_Required work_
1. Copy out the passage from the discussion of Dostoevsky and Han below, starting at "In short, what" and ending at "don’t remember who).".
2. In the discussion of Dostoevsky and Han below, what does the Enlightenment West keep and what does it throw out?

_Text provided_
=== Section Start ===

In short, what he seems to be saying (along with Rosmini, whose saying a similar thing got him in trouble with the Vatican) is that the “liberal” understanding of human autonomy is correct, but that it can only be exercised rightly within Christ. The religious West tends to rebut this by arguing that the autonomy either isn’t real, or that it’s so damaged by sin that it’s inevitably/inherently anti-God (which amounts to the same thing), while the Enlightenment West keeps the autonomy and throws out the Christ.
Dostoevsky will have none of this. He believes firmly in the autonomy AND firmly in the need to keep Christ as the core of it. This follows the Christian East in its understanding of the creaturely freedom as an “indelible feature of the image of God,” as someone once put it (I don’t remember who).
Since Han is a Catholic, one wonders then if he’s a sort of inadvertent Rosminian fellow-traveller.
Rob: I guess so far in my travels-with-Han, I’m not seeing much that’s specifically Christian or specifically Catholic about his arguments (as opposed to whatever his personal convictions may be). Of course, I’m prepared to be persuaded that I’m mistaken about this. I’m in the middle of “The Scent of Time” right now.
Aaron
Yes, I think they’re more like Christian/Catholic “resonances” than explicit aspects of his arguments. Though there are the occasional nods to Augustine and Aquinas, etc., that made me wonder about him even before I knew he was a Catholic.

=== Section End ===

_Data excerpt_
=== Section Start ===

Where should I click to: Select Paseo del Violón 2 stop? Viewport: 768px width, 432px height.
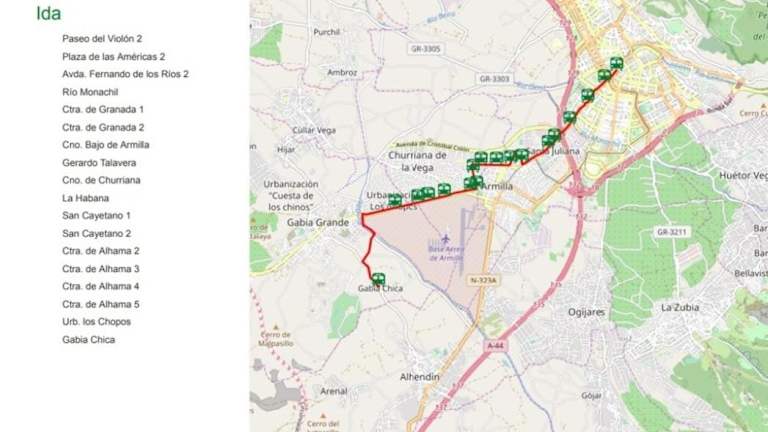102,39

=== Section End ===

_Responses per task_
1.
In short, what he seems to be saying (along with Rosmini, whose saying a similar thing got him in trouble with the Vatican) is that the “liberal” understanding of human autonomy is correct, but that it can only be exercised rightly within Christ. The religious West tends to rebut this by arguing that the autonomy either isn’t real, or that it’s so damaged by sin that it’s inevitably/inherently anti-God (which amounts to the same thing), while the Enlightenment West keeps the autonomy and throws out the Christ.
Dostoevsky will have none of this. He believes firmly in the autonomy AND firmly in the need to keep Christ as the core of it. This follows the Christian East in its understanding of the creaturely freedom as an “indelible feature of the image of God,” as someone once put it (I don’t remember who).

2. It keeps the autonomy and throws out the Christ.